LA CHIAVE DELLA MEMORIA
Quale sarà la chiave della memoria? Quella chiave che consentirebbe di guardare dentro lo scrigno prezioso che racchiude la vita, non solo del singolo individuo, ma dell’umanità, in cui mettere le mani per rovistare tra i ricordi e le dimenticanze? La memoria è il risultato di esperienze che sedimentano fin dalla vita intrauterina, infatti, la memoria, non è solo ciò che si ricorda, ma anche ciò di cui si è comunque esperito nel mondo, fuori di sé e dentro di sé. Si parla molto di memoria a breve termine e di memoria a lungo termine, come metro per quantificare la capacità di ricordare, anche se non è così semplificabile la valutazione dello stato di salute della memoria. La memoria a breve termine è molto labile, come la denominazione stessa suggerisce, soprattutto se si è poco concentrati sull’attività del momento o quando dei rumori di fondo rendono prioritario un pensiero che assorbe energia mentale, ma una traccia mnestica può entrare nella memoria a lungo termine se qualche emozione la fissa in modo duraturo, salvandola dall’oblio. La chiave della memoria, dovrebbe servire a poter entrare a nostro piacimento nei meandri di un contenitore virtuale per depositare o prendere ciò che occorre, ma, purtroppo, la chiave si compone di diversi elementi che favoriscono o meno l’accesso, quindi è di una lega multifattoriale.

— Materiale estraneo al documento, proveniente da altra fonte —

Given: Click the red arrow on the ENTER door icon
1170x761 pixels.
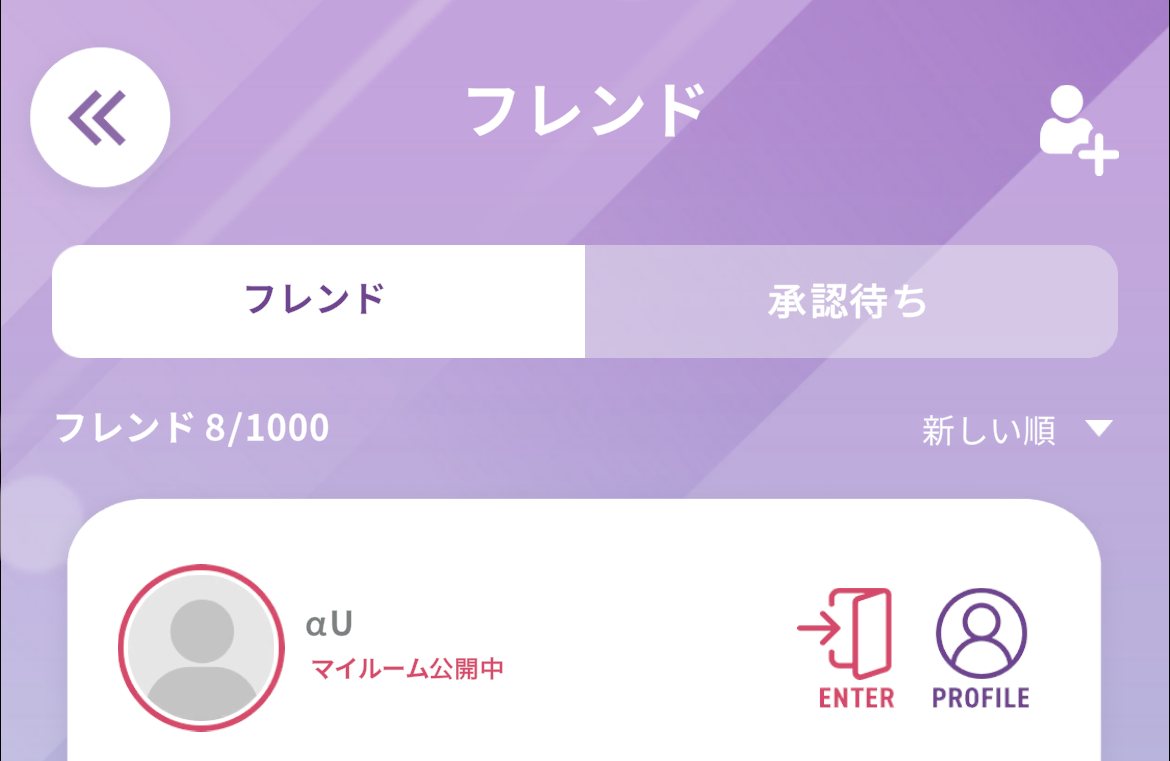Looking at the screenshot, I should [819, 628].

Le emozioni sono certamente fattori che favoriscono il ricordo duraturo o la dimenticanza, per esempio, quando meccanismi difensivi arginano ricordi che, se fossero coscienti, potrebbero indurre profondi malesseri, oppure quando l’esperienza vissuta è tale per cui non si può e non si deve dimenticare. Il confine della memoria è attraversato continuamente da materiale che è immagazzinato per essere rievocato con facilità o faticosamente, l’amnesia a volte è un limbo in cui decantano ricordi, che ristagnano, prima di sbloccarsi e tornare fuori o rimanere dentro, seguendo percorsi psichici complessi. Nel mondo ci sono persone che vivono agli estremi opposti della memoria, chi ricorda tutto e chi dimentica tutto, una funzione che esclude l’altra, producendo sofferenza oltre a invalidare fortemente la loro vita di relazione. La mitica dea della memoria Mnemosine, custode della mente e del pensiero, generò le nove Muse, divinità legate alle arti e alle scienze, quindi madre della creatività in tutte le sue declinazioni, quasi a suggerire che la chiave della memoria si trova nel multifattoriale pensiero creativo, per accedere allo scrigno, senza preconcetti o pregiudizi, e discernere tra ciò che è importante ricordare e ciò che è utile dimenticare.